Dos reparos, que van entrelazados, quiero hacer a los autores. Primeramente, la falta de un estudio concreto de la escenografía, tan importante en el género. Esta es pobre en comparación con lo que ya, en los autos del tercer decenio del siglo XVI, muestran. Hay un solo escenario, como en la comedia -el tablado primario de los autos-, en el que se crea espacio y tiempo en sucesivas salidas de los distintos contendientes, y solo un recurso típico del género sacramental: el bofetón, que se abre al principio y al fin (antes de la apología, no eucarística en este caso, sino política), donde aparecen la Iglesia y San Miguel. La movilidad del bofetón, abriéndose y cerrándose, y su sencillez, tan lejana de los carros, explica el género, a medias entre la comedia histórica y el auto sacramental. El tablado es el de una comedia histórica, pero el bofetón lo inicia -con un recuerdo de los escenarios verticales medievales- hacia lo alegórico y doctrinal, con la presentación del plano celeste, por encima del terrenal. Esta escenografía confirma las opiniones que sobre el género, desde el punto de vista de la estructura y el contenido, delimitan Rull y Torres.

En segundo lugar, no veo que la hipótesis de que se representase en Toledo sea plausible.

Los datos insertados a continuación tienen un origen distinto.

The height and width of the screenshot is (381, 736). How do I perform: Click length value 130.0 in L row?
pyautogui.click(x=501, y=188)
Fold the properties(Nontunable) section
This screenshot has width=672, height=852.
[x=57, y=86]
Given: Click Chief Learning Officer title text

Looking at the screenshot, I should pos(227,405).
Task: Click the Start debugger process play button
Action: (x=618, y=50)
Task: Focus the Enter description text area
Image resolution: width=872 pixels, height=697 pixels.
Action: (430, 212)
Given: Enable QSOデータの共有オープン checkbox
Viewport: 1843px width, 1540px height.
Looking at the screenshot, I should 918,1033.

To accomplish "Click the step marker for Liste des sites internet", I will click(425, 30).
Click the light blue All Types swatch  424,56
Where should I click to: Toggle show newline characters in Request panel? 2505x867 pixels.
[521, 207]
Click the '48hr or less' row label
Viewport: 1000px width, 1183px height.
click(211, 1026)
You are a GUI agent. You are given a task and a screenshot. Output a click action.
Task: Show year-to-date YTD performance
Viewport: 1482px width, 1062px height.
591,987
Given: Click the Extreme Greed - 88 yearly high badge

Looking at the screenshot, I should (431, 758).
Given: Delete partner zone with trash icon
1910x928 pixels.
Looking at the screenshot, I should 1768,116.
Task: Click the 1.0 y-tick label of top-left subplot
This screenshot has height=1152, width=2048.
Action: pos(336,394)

El que en esta ciudad se hiciesen ceremonias religiosas, como dice el texto y la fuente, el historiador Aedo, no demuestra el lugar del estreno. Yo me fijaría en los once versos finales del drama, y en lo dicho de su sencilla escenografía, que parecen indicar otro lugar teatral, más popular y menos religioso, aunque sin descartar la presencia de las más altas autoridades del país. En estos versos, el gracioso pide su premio, como los criados su boda en la comedia amorosa, y se le da una bandera, es decir, se le hace alférez, como un auto de guerra pide; se habla de la brevedad (es un auto de circunstancias, escrito sobre la marcha), con que lo ha creado el autor; se llama a los asistentes senado, al modo de los corrales; y, lo que es más importante, se alude directamente a Calderón, en la normal captatio benvolentiae, con el verso Advertid que es hijo vuestro. El madrileño Calderón, en sus comienzos, le dice a su público que él es su paisano, hijo de ellos, hijo de Madrid. Lo que creo que es la demostración de que el auto se estrenó en la Corte -en un nivel no solo cortesano- y no en la ciudad imperial.